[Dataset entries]
※

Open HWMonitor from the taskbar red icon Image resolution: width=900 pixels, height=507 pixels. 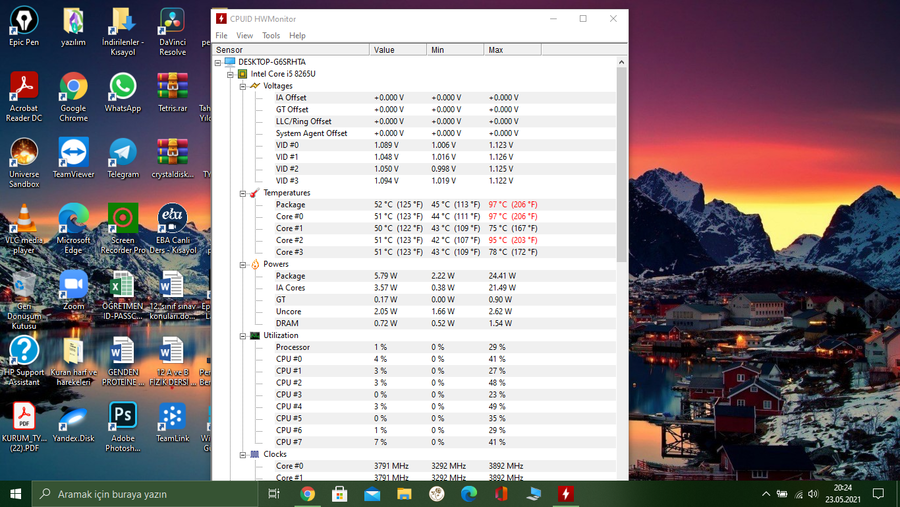click(565, 494)
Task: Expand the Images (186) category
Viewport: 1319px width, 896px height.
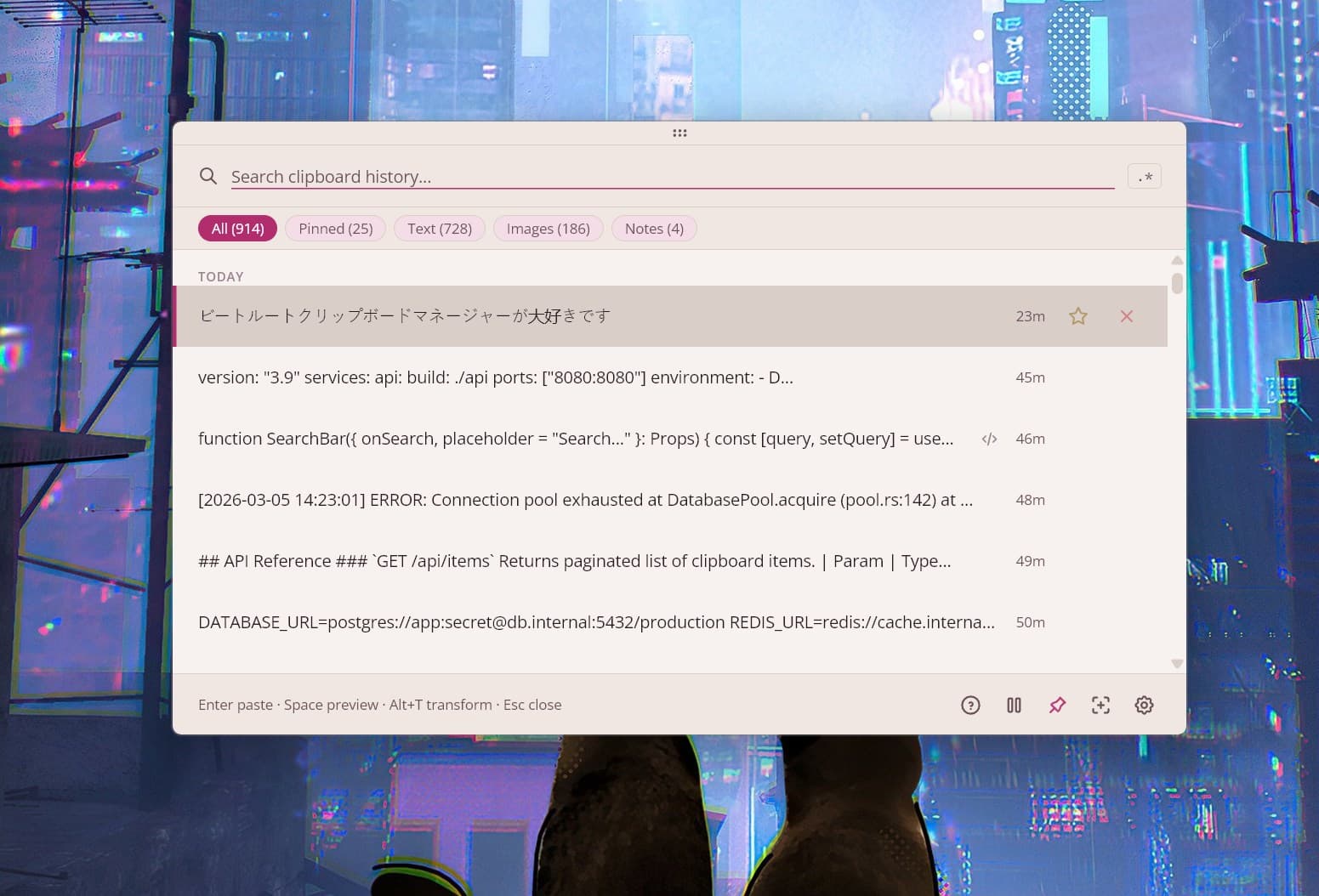Action: click(x=548, y=228)
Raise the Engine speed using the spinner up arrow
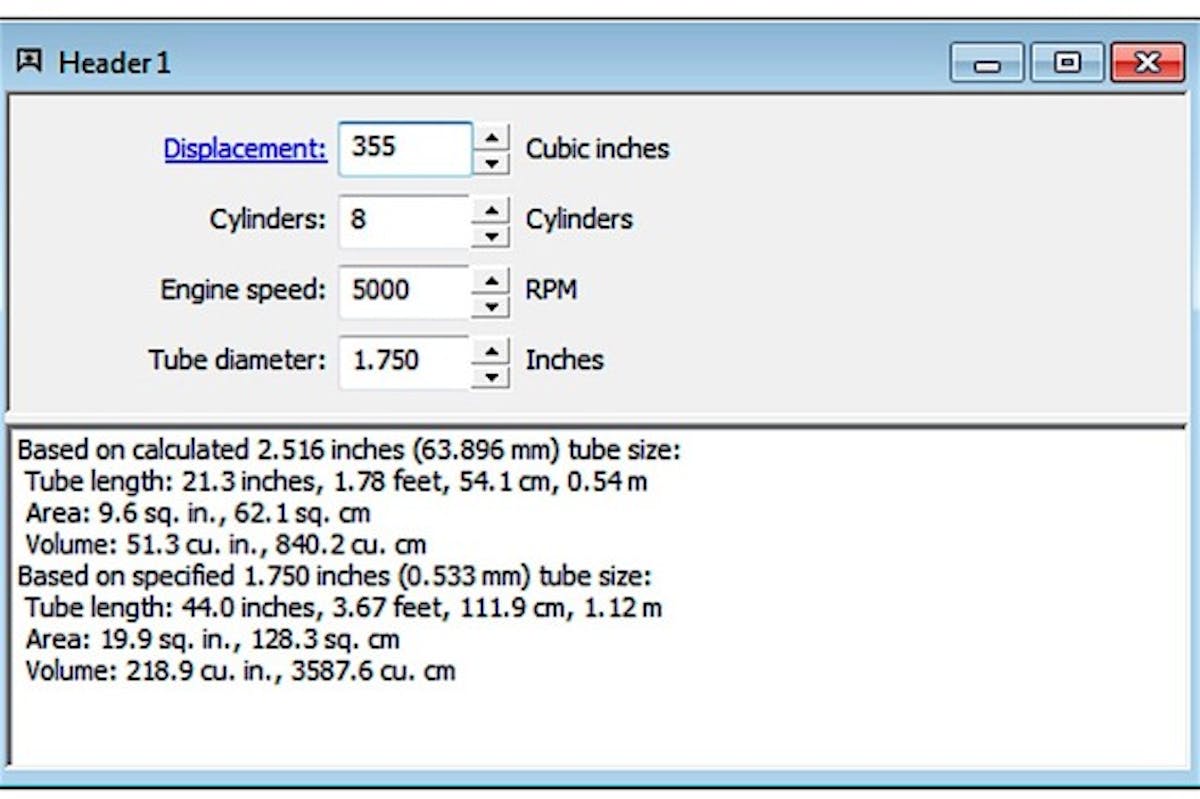Viewport: 1200px width, 799px height. coord(492,279)
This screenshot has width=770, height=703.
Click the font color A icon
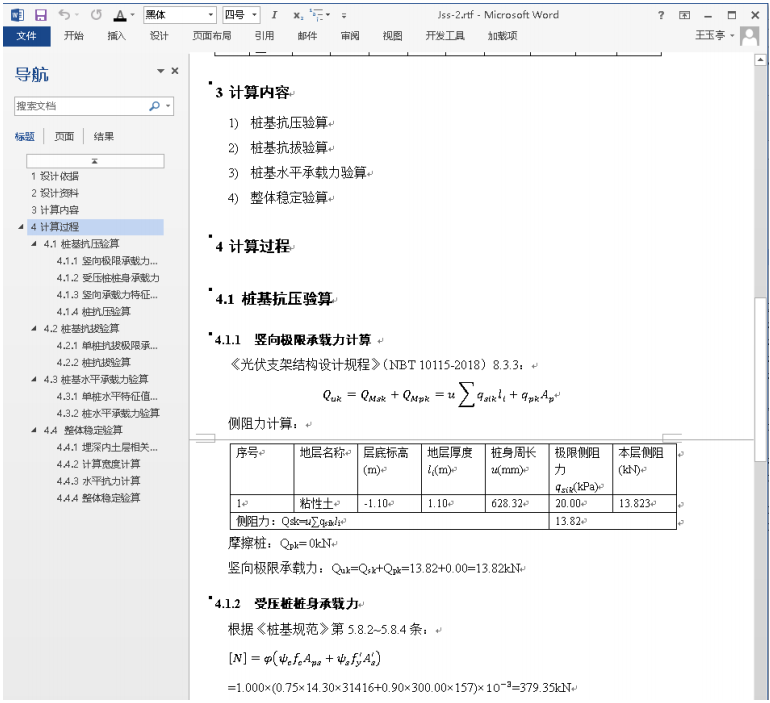click(x=119, y=15)
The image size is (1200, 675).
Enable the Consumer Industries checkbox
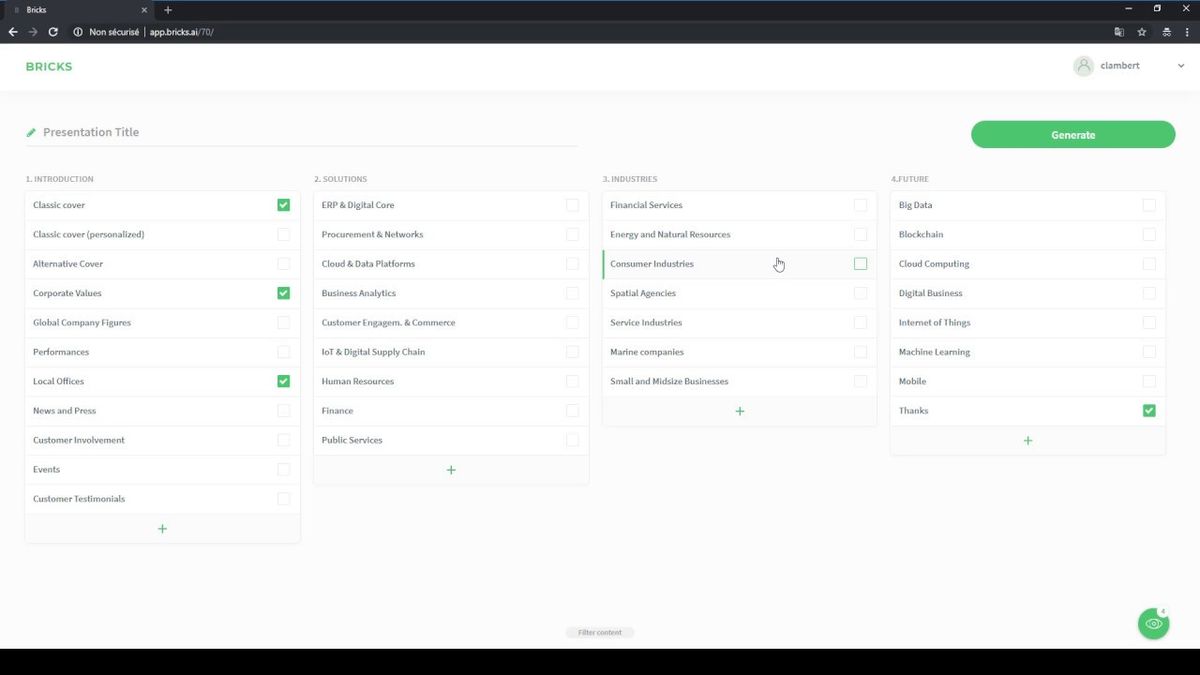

※

--- Work request ---
Could you copy exactly, and with no pictures, the lines above from the one containing "Raise the Engine" through the last line, both included?

--- Solution to this exercise ---
Raise the Engine speed using the spinner up arrow
Viewport: 1200px width, 799px height. coord(492,279)
This screenshot has width=770, height=703.
Click the font color A icon
click(x=119, y=15)
The image size is (1200, 675).
Enable the Consumer Industries checkbox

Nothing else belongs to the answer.